Paul Lachine

Tenir le FMI en dehors de l’Europe

BUENOS AIRES – Une rumeur passagère a récemment laissé entendre que le Fonds Monétaire International était en train de réunir un plan de soutien de €600 milliards ($803 milliards) en faveur de l’Italie afin de donner dix huit mois à son gouvernement pour mettre en place le programme d’ajustement nécessaire. Mis à part son ampleur, ce plan ressemble beaucoup aux programmes d’ajustement standards du FMI – ceux que nous sommes habitués à voir (et à critiquer) dans le monde en développement. Mais il y a une différence cruciale : l’Italie fait partie d’un club select qui n’a pas besoin de fonds de secours externe.

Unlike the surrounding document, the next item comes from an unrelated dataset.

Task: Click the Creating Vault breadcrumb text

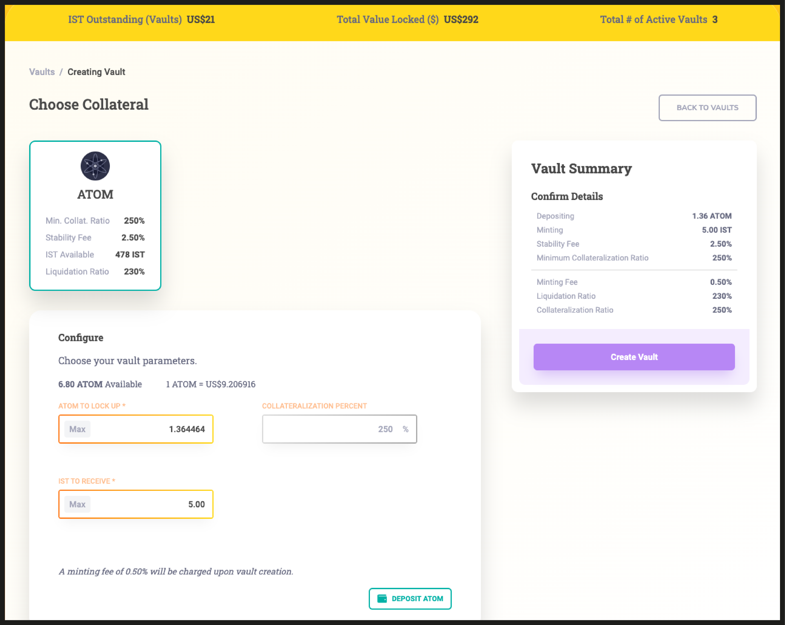Action: tap(96, 72)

Jusqu’à présent, les programmes à destination de la périphérie de la zone euro ont été lancés et largement financés par les gouvernements européens, et le FMI, tout en y contribuant financièrement, n’agissait plutôt que comme un consultant extérieur – la tierce partie qui annonce la mauvaise nouvelle au client tandis que les autres baissent les yeux.  

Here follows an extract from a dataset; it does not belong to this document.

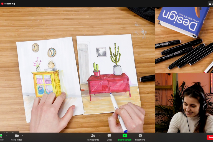
Task: Turn off camera with Stop Video icon
Action: click(x=17, y=136)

En revanche, l’idée de réunir des ressources multilatérales pour l’Europe avait été explicite dans l’appel fait en novembre par les ministres des finances de la zone euro à l’adresse du FMI afin qu’il réunisse des ressources – préférablement par le biais de prêts bilatéraux générateurs de dette – de façon à ce qu’il puisse « coopérer plus étroitement » avec le Mécanisme Européen de Stabilisation Financière. Cela signifie que l’idée passagère d’un méga plan du FMI pour l’Italie, devant être largement financé par des ressources non européennes, peut être considéré comme un réel changement des règles du jeu : l’Italie pourrait ne jamais recevoir de telles ressources, mais l’Europe semble déterminée à résoudre ses problèmes en utilisant l’argent des autres.